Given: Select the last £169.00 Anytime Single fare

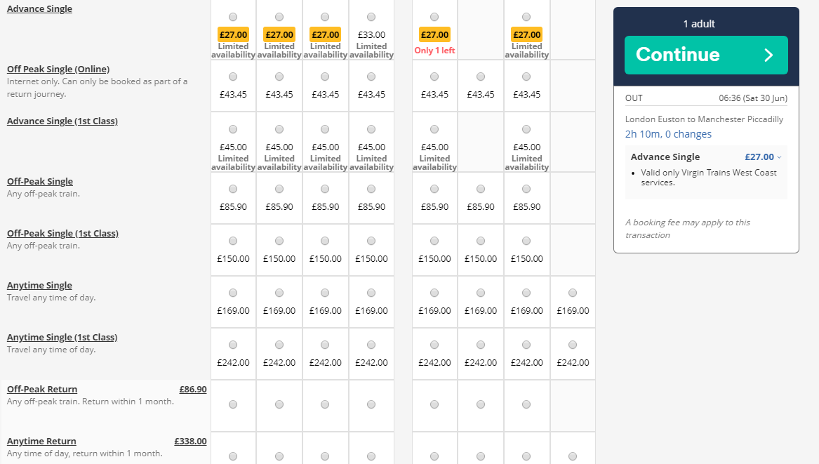Looking at the screenshot, I should [x=573, y=293].
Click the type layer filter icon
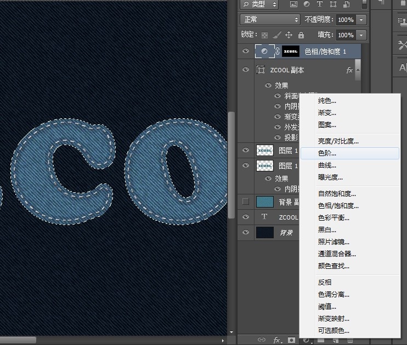 pos(319,5)
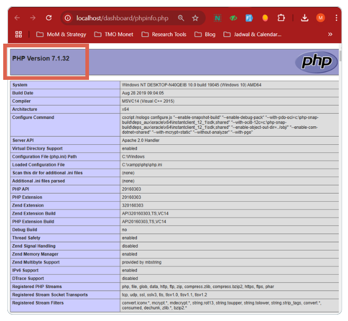The width and height of the screenshot is (348, 321).
Task: Bookmark this page with the star
Action: point(195,18)
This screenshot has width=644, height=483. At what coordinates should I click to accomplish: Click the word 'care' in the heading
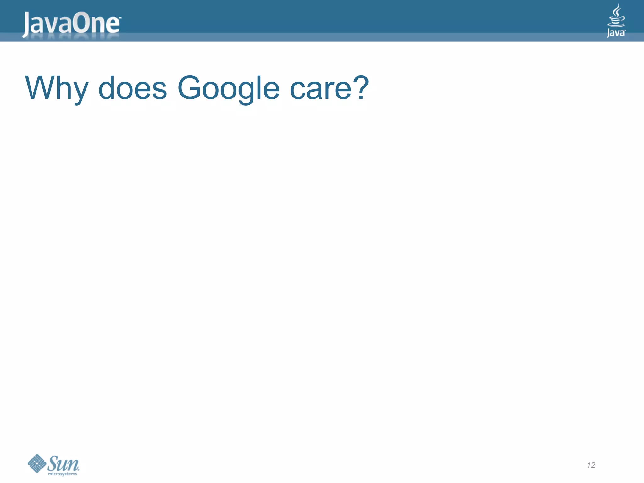pyautogui.click(x=320, y=89)
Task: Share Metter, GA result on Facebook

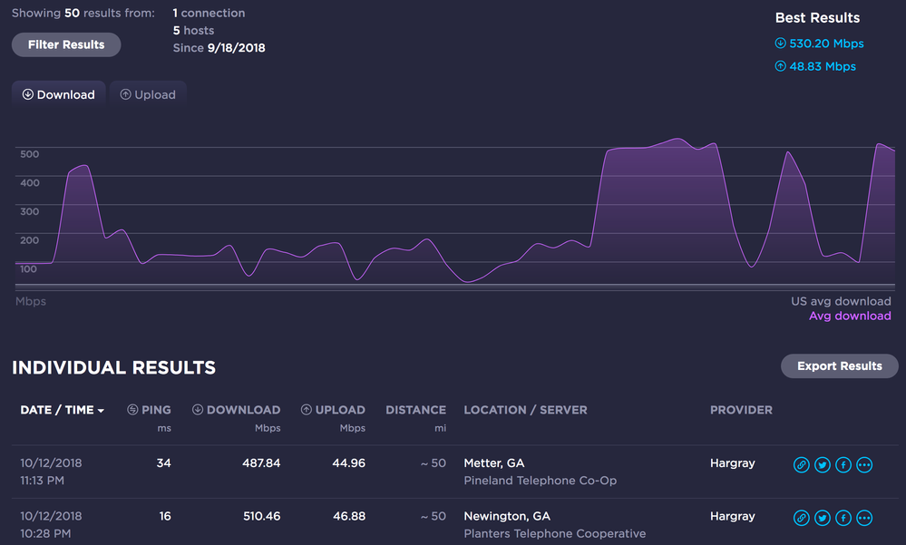Action: (x=843, y=465)
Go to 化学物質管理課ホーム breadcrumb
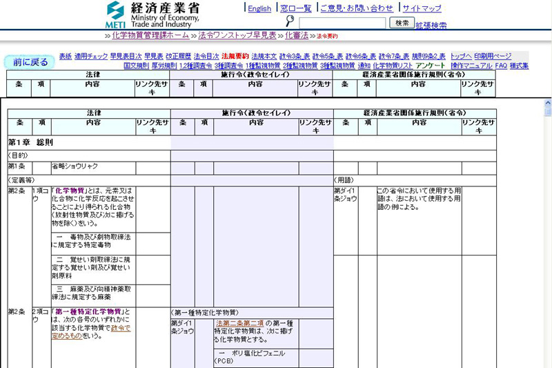 (150, 35)
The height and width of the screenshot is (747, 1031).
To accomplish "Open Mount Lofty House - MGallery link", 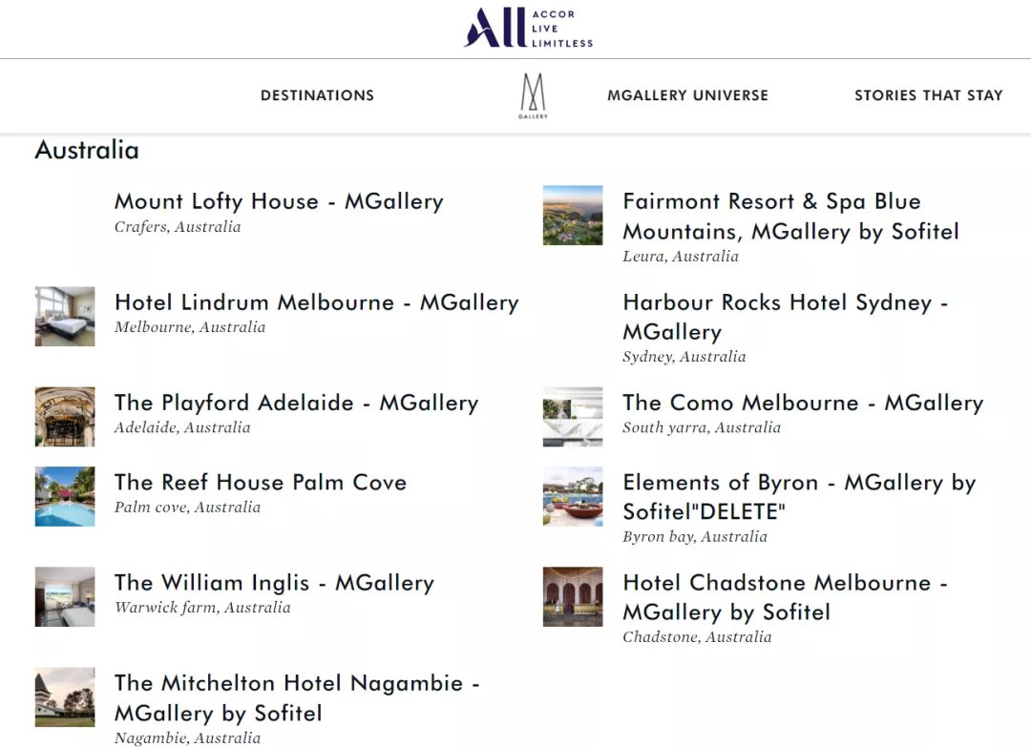I will point(279,201).
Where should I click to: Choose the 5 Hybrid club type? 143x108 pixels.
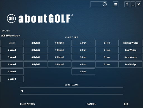36,64
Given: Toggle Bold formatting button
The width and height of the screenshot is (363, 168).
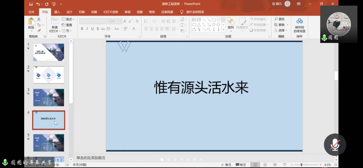Looking at the screenshot, I should [82, 29].
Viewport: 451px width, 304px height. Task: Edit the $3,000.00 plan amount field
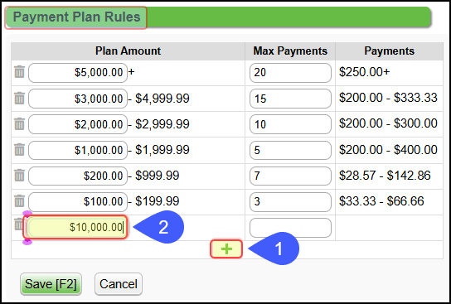78,99
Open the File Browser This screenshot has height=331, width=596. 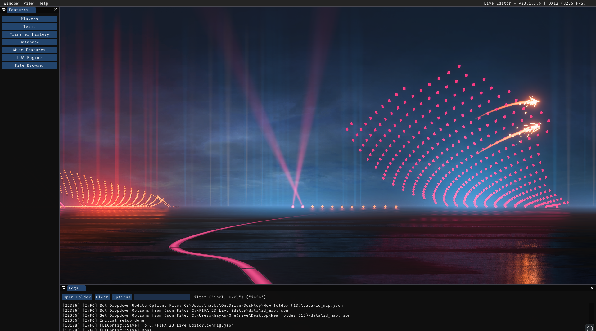(29, 65)
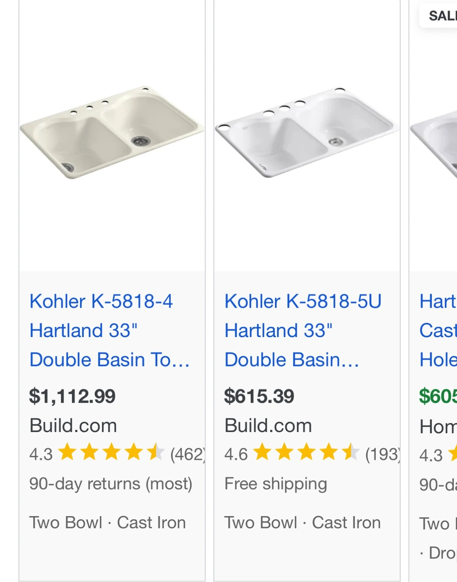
......
YOUR GOAL: Please transcribe, word for word, every line from the first line of the records above through the line containing "The height and", and leave out any pictures.

RESPONSE:
Given: Select the last £169.00 Anytime Single fare

Looking at the screenshot, I should [x=573, y=293].
Click the type layer filter icon
 pos(319,5)
The width and height of the screenshot is (348, 321).
Task: Bookmark this page with the star
Action: point(195,18)
This screenshot has width=644, height=483. At what coordinates should I click to accomplish: Click the word 'care' in the heading
pyautogui.click(x=320, y=89)
Task: Share Metter, GA result on Facebook

Action: (x=843, y=465)
Go to 化学物質管理課ホーム breadcrumb
 (150, 35)
The height and width of the screenshot is (747, 1031).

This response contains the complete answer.